Journal of Tropical Ecology



The role of Ficus (Moraceae) in the diet and nutrition of a troop of Mexican howler monkeys, Alouatta palliata mexicana, released on an island in southern Veracruz, Mexico


Juan Carlos Serio-Silva  a1 c1, Victor Rico-Gray  a1, Laura Teresa Hernández-Salazar  a2 and Rene Espinosa-Gómez  a3
a1 Departamento de Ecología Vegetal, Instituto de Ecología, A.C., Apdo. 63, Xalapa, Veracruz, 91000, Mexico
a2 Parque de la Flora y Fauna Silvestre Tropical, Instituto de Neuroetología, Universidad Veracruzana, Xalapa, Veracruz, Mexico
a3 Facultad de Nutrición, Universidad Veracruzana, Xalapa, Veracruz, Mexico

Abstract

We analysed the selection of tree species consumed by an isolated troop of Mexican howler monkeys (Alouatta palliata mexicana) released in a translocation programme on Agaltepec Island, in Catemaco Lake, Veracruz, Mexico.
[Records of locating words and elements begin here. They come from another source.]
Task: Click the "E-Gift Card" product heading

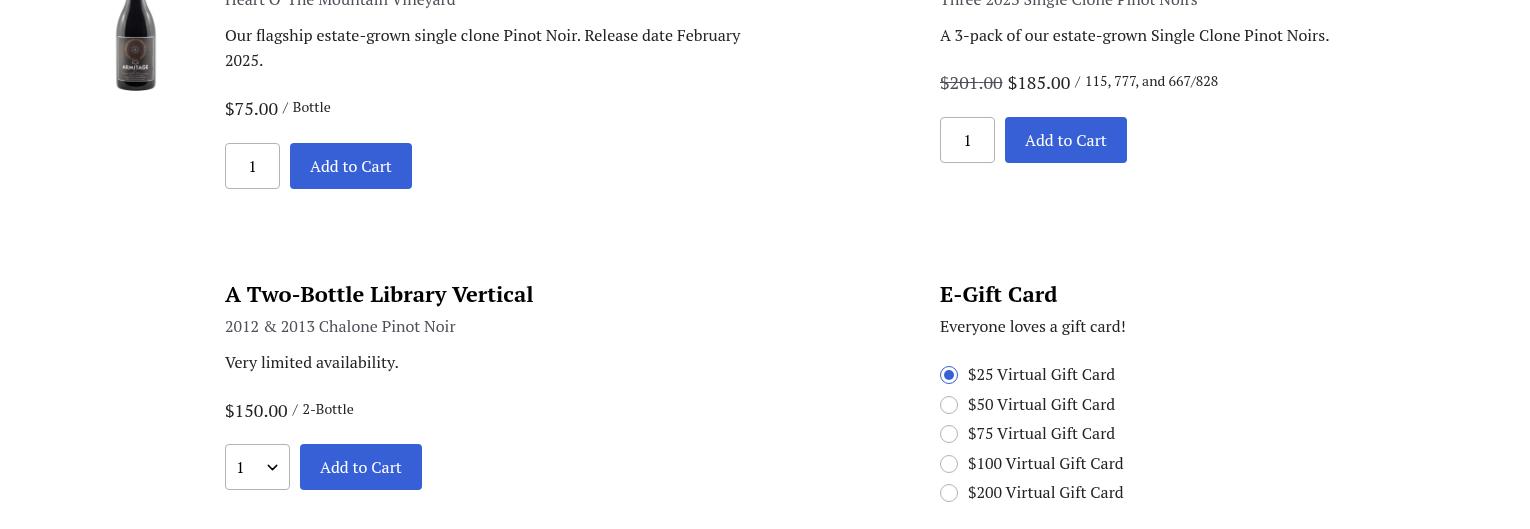Action: click(998, 294)
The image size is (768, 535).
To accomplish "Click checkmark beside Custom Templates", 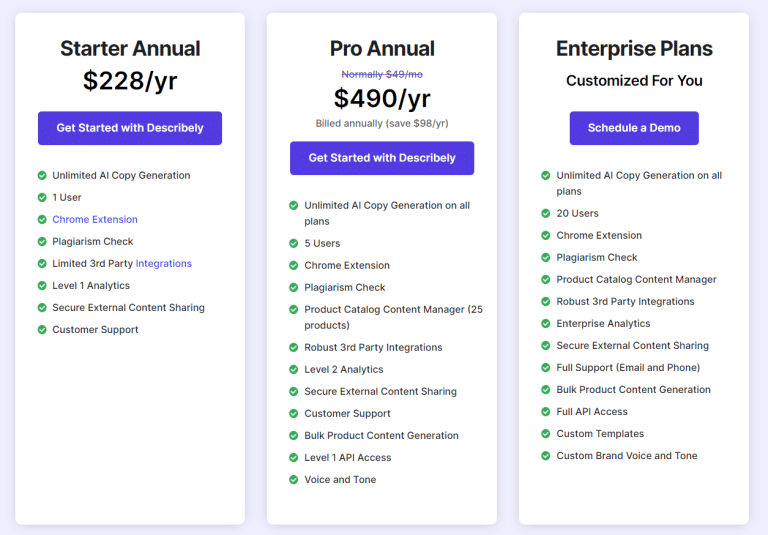I will [x=546, y=434].
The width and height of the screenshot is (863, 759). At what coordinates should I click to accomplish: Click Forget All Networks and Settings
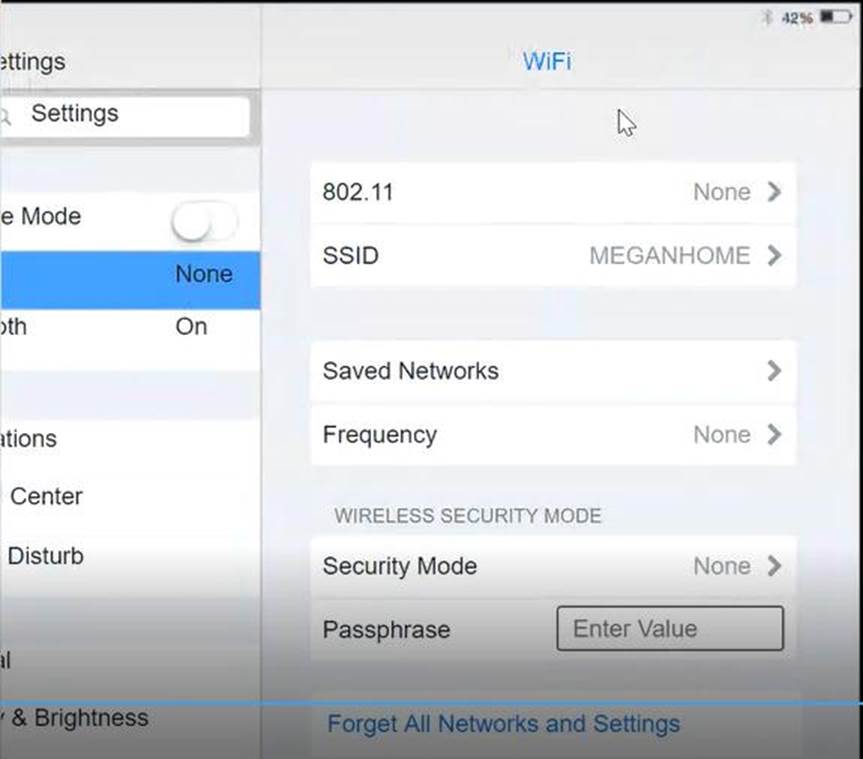tap(504, 723)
During November 1989–December 1996, howlers used 36 of the 63 tree species present on the island as food. Selection ratios indicated that six Ficus species (particularly F. pertusa) were among the seven most important food species. Data on time spent feeding showed that the six Ficus species were among the eight most important food species for the monkeys. Howlers spent 64.2% of their feeding time on Ficus products with F. pertusa being consumed significantly more often than foods from other Ficus species. However, monkeys fed on only one third of the 81 adult Ficus trees on the island. No significant differences were found in various food constituents (water, ash, fibre, protein, carbohydrates, lipids) of the six Ficus and two other abundant species in the habitat, whether across species, plant parts (young leaves, mature leaves, fruits), or between seasons (wet, dry). Monkeys consumed Ficus fruits rather the leaves. Fruits showed a much higher energy content per g dry weight than leaves. We also estimated the average daily biomass of leaves and fruits of Ficus spp. consumed by howlers and their energetic contribution to the daily diet of these monkeys. We suggest that some of these tendencies to frugivory reflect the abundance of Ficus trees within the home ranges of the howlers; when few fig trees are present, folivory is the dominant tendency, whereas when many fig trees are present, frugivory is dominant.

(Accepted November 12 2001)


Key Words: calorific content; conservation; diet; energy intake; frugivory; keystone resource; nutrient composition; primates.